WHAT IS NEEDED:
Your transcription must include every record word for word and no pictures.

Segment Start: DATA PROVIDED

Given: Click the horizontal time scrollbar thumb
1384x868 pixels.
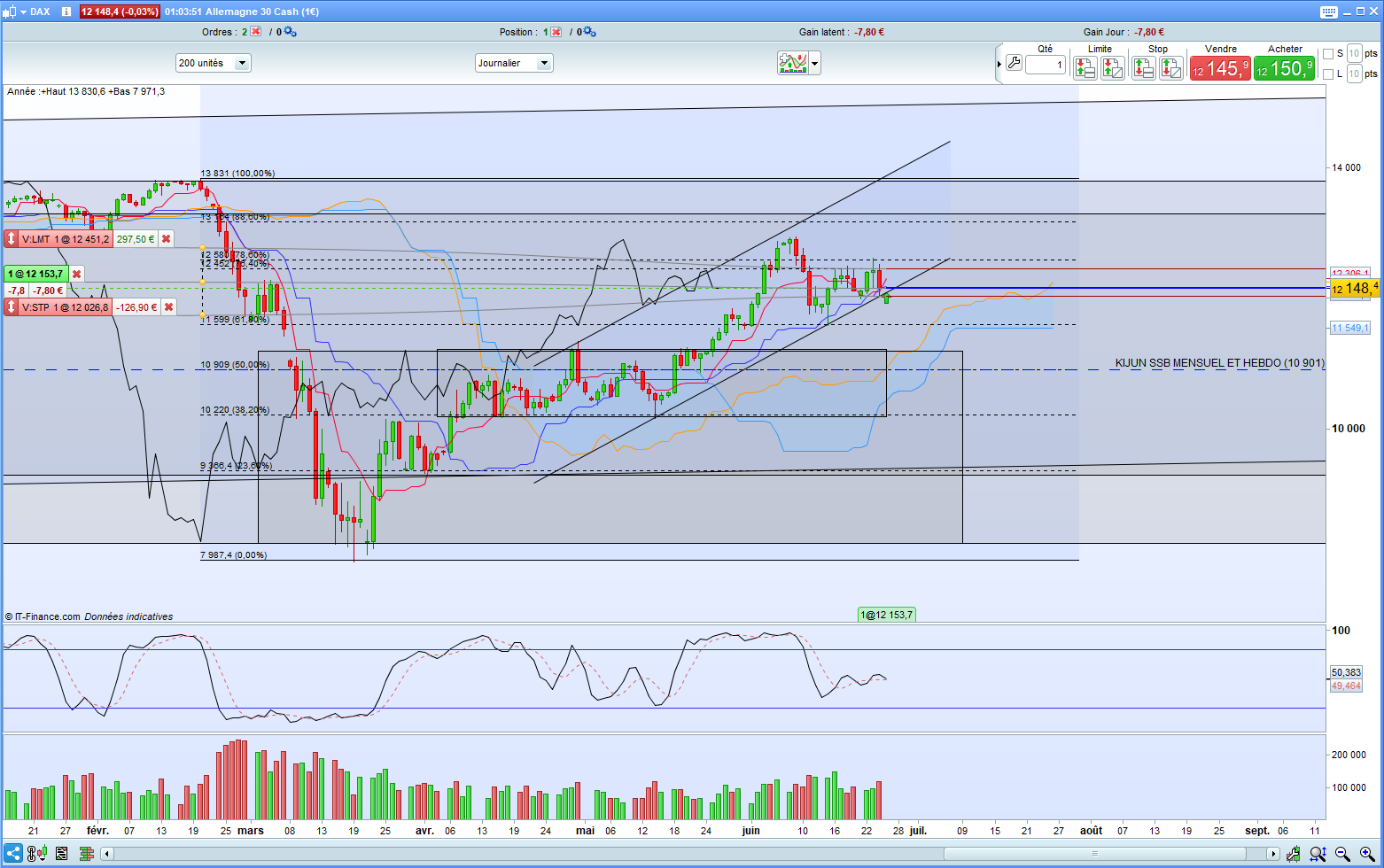Looking at the screenshot, I should 1096,854.
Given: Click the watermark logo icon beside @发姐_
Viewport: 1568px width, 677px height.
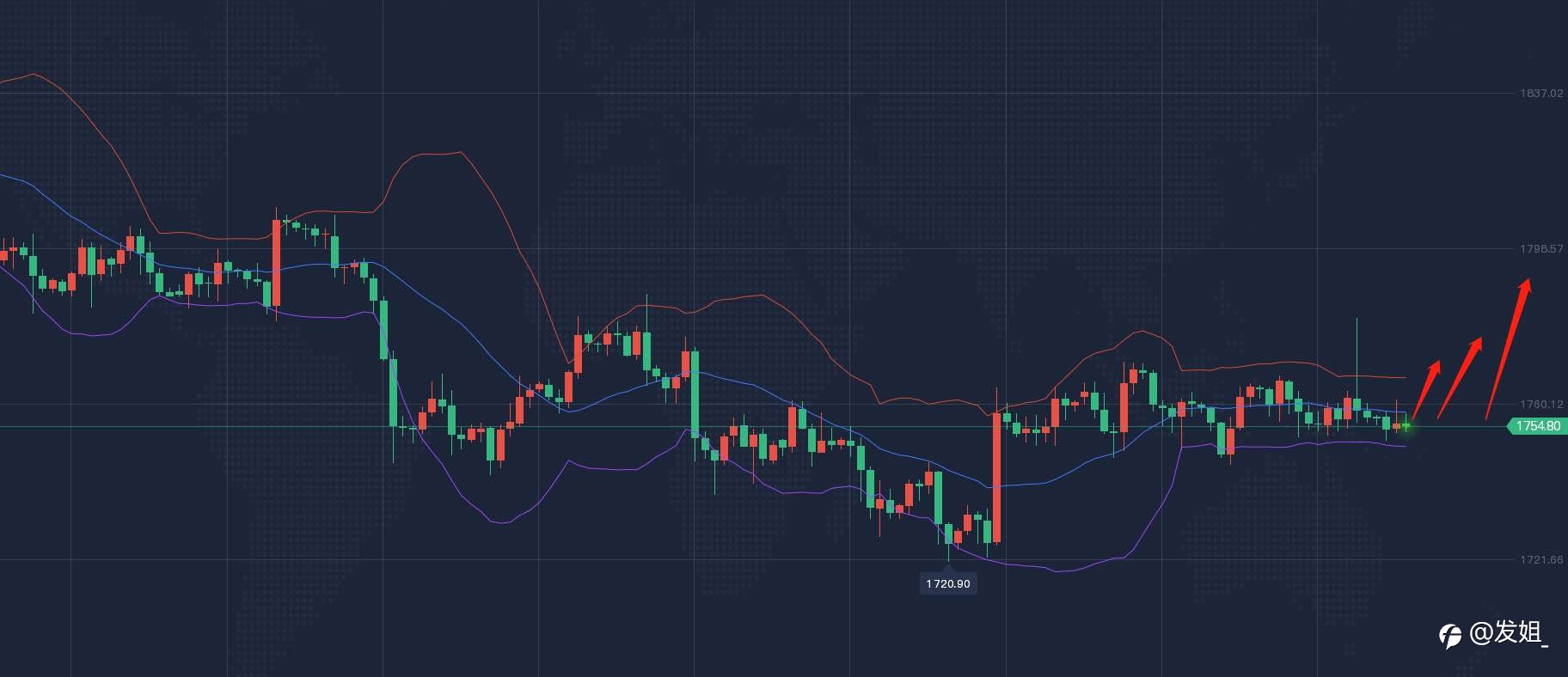Looking at the screenshot, I should (1450, 635).
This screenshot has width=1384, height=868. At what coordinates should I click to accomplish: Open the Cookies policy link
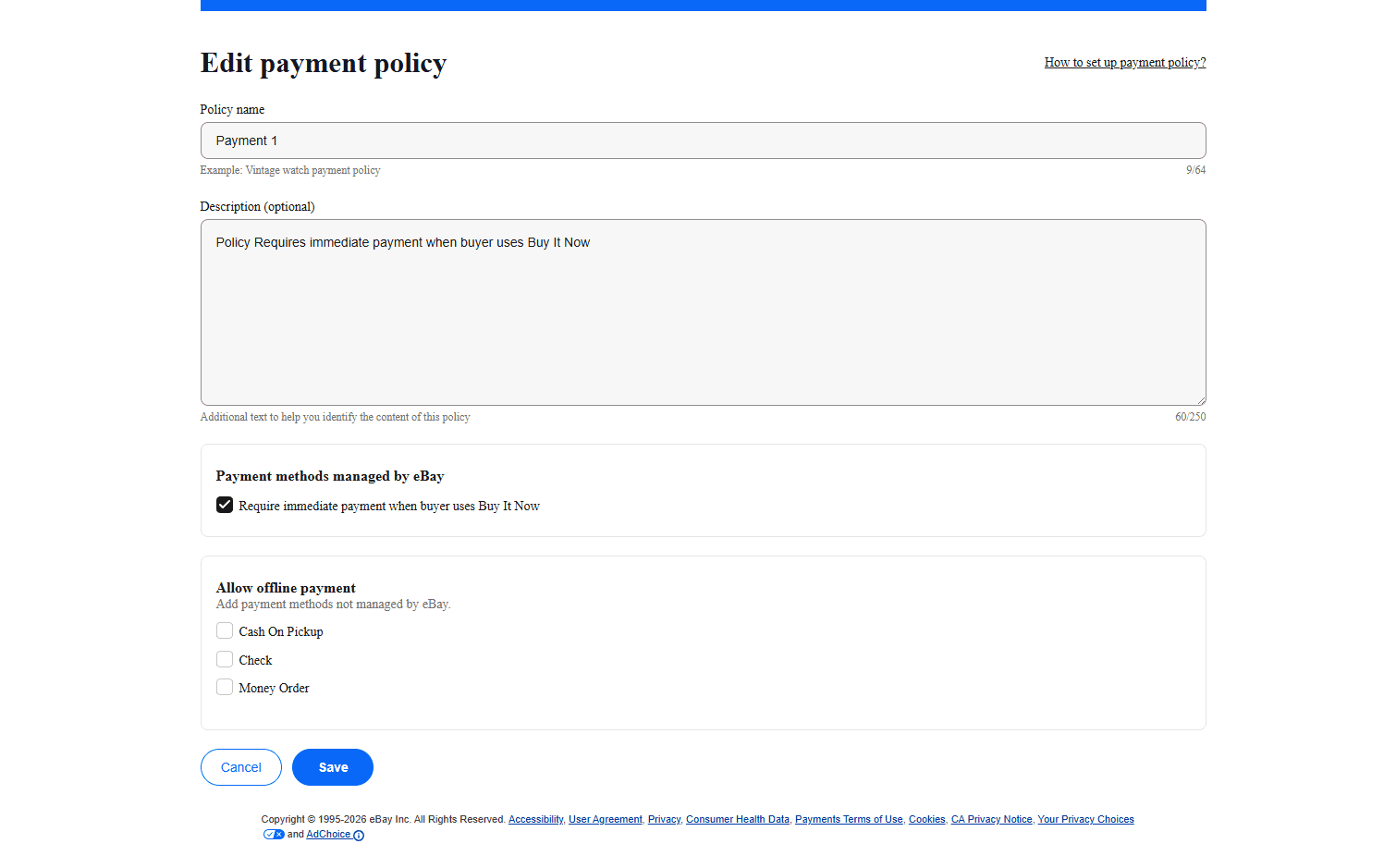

Segment End: DATA PROVIDED

ANSWER TO THIS TASK:
Given: Click the horizontal time scrollbar thumb
1384x868 pixels.
Looking at the screenshot, I should 1096,854.
Given: Click the watermark logo icon beside @发姐_
Viewport: 1568px width, 677px height.
Looking at the screenshot, I should (1450, 635).
This screenshot has width=1384, height=868. At what coordinates should I click to accomplish: Open the Cookies policy link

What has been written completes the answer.